25      Par la décision (PESC) 2018/778, du 28 mai 2018, modifiant la décision 2013/255 (JO 2018, L 131, p. 16), le Conseil a prorogé les mesures restrictives en cause jusqu’au 1er juin 2019.

26      Par lettre du 30 mai 2018, le Conseil a notifié à la requérante une copie de la décision 2018/778.

 Procédure et conclusions des parties

27      Par requête déposée au greffe du Tribunal le 5 août 2016, la requérante a introduit le présent recours.

28      Par mémoire déposé au greffe du Tribunal le 18 août 2016, le Conseil a demandé la suspension de la procédure dans la présente affaire jusqu’au prononcé de l’arrêt dans l’affaire T‑410/16, Makhlouf/Conseil.

29      Par décision du 14 septembre 2016, le président de la septième chambre du Tribunal a ordonné la suspension de la présente affaire jusqu’au prononcé de la décision du Tribunal mettant fin à l’instance dans l’affaire T‑410/16, Makhlouf/Conseil.

30      La composition des chambres du Tribunal ayant été modifiée, le juge rapporteur a été affecté à la cinquième chambre, à laquelle la présente affaire a, par conséquent, été attribuée.

31      Le 23 mai 2017, le Tribunal (cinquième chambre) a invité les parties, dans le cadre des mesures d’organisation de la procédure prévues à l’article 89 du règlement de procédure du Tribunal, à lui présenter leurs observations sur les conséquences à tirer, pour la présente affaire, de l’arrêt du 18 mai 2017, Makhlouf/Conseil (T‑410/16, non publié, EU:T:2017:349). Les parties ont déféré à cette demande.

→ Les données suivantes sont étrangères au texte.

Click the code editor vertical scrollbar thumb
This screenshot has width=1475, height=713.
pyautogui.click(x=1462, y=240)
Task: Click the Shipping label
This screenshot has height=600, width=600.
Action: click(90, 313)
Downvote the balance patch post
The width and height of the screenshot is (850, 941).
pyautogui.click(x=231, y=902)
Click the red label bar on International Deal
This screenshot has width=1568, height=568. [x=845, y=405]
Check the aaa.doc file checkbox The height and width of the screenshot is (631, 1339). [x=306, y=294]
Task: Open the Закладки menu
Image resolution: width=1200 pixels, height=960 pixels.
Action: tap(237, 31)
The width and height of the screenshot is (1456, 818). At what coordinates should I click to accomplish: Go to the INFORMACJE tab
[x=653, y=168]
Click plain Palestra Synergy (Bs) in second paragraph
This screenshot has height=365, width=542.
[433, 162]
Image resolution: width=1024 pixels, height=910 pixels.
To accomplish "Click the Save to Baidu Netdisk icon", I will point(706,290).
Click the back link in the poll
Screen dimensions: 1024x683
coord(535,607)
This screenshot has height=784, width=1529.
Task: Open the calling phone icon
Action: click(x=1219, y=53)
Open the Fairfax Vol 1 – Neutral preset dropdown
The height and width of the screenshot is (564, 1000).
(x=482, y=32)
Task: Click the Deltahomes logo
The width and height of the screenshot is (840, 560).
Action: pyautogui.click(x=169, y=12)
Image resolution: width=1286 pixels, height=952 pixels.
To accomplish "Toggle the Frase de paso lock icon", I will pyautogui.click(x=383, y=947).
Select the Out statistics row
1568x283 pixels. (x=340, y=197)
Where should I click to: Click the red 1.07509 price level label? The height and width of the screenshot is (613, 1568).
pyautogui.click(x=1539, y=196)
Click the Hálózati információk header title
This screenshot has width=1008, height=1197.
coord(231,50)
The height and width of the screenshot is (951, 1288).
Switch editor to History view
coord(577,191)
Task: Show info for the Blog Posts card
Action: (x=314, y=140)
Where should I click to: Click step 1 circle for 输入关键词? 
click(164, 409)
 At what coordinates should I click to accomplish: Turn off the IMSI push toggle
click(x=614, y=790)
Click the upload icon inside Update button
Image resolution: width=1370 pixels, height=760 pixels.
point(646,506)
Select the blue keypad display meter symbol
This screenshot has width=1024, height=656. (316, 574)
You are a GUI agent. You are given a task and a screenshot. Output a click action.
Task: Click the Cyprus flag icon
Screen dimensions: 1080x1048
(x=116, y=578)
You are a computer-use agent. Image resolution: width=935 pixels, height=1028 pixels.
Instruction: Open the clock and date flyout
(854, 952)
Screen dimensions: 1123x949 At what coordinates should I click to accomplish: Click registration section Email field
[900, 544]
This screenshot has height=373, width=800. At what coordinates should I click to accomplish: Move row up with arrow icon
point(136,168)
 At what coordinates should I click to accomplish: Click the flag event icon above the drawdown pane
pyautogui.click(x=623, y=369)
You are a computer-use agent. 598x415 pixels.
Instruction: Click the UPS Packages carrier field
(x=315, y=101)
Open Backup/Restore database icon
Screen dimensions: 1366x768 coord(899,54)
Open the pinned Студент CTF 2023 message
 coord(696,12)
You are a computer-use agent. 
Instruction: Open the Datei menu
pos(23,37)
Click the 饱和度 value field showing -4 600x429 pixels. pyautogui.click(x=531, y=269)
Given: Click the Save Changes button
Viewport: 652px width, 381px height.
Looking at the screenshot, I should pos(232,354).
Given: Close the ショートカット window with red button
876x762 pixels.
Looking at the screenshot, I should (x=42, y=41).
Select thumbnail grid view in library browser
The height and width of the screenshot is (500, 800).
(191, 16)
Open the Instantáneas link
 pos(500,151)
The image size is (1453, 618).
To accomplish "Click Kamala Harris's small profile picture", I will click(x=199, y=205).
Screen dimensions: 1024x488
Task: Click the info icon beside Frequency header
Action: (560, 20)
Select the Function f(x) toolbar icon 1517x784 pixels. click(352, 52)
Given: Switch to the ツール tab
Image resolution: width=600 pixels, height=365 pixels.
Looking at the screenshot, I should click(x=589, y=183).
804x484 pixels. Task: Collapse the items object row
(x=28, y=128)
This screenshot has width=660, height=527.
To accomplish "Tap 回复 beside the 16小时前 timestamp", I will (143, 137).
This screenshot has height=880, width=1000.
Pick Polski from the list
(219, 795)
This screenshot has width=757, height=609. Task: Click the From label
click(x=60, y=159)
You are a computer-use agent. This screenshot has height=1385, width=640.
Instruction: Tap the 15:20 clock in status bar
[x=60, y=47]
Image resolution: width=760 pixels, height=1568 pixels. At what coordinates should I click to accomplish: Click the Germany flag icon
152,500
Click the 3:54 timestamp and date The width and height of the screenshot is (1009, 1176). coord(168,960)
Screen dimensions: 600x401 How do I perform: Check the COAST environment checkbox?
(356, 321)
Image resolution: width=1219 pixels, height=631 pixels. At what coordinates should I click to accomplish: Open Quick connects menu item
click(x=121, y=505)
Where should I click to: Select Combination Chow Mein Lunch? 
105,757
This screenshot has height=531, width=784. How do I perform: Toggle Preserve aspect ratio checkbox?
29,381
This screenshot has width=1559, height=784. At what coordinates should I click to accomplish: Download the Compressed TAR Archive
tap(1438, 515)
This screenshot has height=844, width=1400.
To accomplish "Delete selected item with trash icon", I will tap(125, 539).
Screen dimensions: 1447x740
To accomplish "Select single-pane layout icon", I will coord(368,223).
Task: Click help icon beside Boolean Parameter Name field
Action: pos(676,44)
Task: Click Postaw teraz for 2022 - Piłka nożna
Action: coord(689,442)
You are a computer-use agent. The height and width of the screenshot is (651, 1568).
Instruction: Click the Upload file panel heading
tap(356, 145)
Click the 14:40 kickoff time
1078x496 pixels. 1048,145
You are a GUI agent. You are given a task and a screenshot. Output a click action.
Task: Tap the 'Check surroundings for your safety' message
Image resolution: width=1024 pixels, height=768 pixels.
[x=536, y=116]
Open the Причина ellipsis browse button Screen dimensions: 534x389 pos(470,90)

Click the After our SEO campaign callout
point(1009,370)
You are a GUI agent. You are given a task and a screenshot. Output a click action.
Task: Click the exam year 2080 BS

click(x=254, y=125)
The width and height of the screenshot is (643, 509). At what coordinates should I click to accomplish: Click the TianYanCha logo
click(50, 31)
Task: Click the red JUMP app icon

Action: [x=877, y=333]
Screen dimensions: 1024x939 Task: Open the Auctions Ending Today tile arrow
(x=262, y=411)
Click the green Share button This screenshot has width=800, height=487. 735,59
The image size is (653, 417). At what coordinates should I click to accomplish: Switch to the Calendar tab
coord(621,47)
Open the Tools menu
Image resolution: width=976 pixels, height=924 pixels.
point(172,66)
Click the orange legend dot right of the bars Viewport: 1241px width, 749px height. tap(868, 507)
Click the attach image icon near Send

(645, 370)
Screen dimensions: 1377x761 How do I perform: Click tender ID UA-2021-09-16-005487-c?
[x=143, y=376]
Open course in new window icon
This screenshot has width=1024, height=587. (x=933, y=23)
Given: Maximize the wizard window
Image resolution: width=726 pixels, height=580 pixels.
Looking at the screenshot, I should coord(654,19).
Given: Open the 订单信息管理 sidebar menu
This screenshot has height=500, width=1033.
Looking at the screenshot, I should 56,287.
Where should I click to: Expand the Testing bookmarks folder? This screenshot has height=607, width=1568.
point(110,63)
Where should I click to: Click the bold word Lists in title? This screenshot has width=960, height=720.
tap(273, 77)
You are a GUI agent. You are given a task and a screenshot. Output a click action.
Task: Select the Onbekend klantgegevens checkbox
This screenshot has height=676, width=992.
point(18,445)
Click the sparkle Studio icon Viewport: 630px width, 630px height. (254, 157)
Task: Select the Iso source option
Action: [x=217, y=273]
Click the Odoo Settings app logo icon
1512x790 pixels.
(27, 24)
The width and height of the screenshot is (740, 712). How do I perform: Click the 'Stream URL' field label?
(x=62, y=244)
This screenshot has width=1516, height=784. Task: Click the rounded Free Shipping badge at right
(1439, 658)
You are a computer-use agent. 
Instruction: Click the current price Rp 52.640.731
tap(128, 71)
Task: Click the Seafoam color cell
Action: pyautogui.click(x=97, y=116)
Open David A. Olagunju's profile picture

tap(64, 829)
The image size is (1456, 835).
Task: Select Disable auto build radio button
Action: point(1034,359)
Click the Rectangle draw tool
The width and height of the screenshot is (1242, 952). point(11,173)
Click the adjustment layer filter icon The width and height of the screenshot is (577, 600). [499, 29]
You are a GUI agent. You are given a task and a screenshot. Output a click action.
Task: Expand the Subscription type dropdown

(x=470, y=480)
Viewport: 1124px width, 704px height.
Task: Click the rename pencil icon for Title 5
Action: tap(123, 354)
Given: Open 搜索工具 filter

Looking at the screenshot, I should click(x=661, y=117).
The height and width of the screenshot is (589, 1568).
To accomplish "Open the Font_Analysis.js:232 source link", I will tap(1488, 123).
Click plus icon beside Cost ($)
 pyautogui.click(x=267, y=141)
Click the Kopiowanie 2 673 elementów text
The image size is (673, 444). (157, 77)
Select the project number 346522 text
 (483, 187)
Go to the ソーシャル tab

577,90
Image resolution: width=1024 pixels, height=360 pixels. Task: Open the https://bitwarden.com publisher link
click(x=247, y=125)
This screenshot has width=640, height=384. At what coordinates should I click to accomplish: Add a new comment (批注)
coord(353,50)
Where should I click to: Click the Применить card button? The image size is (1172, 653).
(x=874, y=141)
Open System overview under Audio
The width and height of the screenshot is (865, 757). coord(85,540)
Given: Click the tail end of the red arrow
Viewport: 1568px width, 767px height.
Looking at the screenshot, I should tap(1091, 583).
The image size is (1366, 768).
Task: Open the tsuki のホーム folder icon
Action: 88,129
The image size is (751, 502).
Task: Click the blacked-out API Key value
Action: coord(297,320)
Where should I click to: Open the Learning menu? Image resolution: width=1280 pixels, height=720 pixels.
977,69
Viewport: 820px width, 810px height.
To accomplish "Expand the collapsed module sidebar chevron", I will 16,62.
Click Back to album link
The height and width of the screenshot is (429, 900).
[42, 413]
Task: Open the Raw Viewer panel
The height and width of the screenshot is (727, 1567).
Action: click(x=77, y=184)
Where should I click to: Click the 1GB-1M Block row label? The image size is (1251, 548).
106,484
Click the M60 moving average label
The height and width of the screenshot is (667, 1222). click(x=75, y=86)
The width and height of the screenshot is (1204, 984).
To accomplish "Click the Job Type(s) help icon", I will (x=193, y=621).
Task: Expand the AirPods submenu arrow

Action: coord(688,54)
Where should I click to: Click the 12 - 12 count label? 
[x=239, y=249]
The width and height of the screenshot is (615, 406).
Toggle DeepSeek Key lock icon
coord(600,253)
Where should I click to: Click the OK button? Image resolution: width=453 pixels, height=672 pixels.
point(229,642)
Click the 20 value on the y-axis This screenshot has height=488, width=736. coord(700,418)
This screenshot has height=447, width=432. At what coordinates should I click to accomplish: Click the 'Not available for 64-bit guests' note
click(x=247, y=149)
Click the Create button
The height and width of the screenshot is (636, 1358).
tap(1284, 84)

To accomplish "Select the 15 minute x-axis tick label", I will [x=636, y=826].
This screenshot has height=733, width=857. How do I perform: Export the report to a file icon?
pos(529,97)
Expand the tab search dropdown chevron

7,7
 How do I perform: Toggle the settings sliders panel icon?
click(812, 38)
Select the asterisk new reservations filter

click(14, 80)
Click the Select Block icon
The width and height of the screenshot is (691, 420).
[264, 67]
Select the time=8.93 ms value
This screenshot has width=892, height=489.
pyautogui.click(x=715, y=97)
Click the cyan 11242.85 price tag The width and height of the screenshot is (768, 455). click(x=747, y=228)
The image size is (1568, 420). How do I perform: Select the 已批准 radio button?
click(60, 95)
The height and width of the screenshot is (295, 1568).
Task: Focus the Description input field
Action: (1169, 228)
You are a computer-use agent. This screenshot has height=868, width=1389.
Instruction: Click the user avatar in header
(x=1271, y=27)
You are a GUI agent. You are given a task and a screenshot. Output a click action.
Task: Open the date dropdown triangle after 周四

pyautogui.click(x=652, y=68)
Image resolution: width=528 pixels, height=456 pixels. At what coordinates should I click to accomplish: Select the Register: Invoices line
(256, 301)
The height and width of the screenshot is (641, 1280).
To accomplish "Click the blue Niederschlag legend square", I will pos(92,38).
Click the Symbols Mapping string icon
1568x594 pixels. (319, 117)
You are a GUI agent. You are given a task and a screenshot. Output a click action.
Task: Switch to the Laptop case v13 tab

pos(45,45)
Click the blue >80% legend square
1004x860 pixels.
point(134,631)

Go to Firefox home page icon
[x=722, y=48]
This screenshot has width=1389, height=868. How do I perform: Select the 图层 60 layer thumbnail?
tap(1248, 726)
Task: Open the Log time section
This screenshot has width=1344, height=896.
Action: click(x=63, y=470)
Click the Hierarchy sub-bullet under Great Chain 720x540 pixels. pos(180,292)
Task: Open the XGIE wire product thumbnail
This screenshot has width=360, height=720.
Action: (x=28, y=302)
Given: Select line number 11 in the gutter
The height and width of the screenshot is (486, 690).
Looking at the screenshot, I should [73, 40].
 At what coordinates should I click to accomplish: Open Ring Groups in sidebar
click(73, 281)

32      Par un premier mémoire en adaptation de la requête déposé au greffe du Tribunal le 8 août 2017, la requérante a sollicité également l’annulation de la décision 2017/917, dans la mesure où elle la concerne.

33      Par lettre du 18 juin 2018, le Tribunal a invité les parties, dans le cadre des mesures d’organisation de la procédure prévues à l’article 89 du règlement de procédure, à lui présenter leurs observations sur les conséquences à tirer de l’arrêt du 14 juin 2018, Makhlouf/Conseil (C‑458/17 P, non publié, EU:C:2018:441), pour la solution du présent litige.

34      Par mémoires déposés au greffe du Tribunal respectivement le 3 et le 4 juillet 2018, le Conseil et la requérante ont déféré à cette demande.

35      Par un second mémoire en adaptation de la requête déposé au greffe du Tribunal le 8 août 2018, la requérante a sollicité également l’annulation de la décision 2018/778, dans la mesure où elle la concerne.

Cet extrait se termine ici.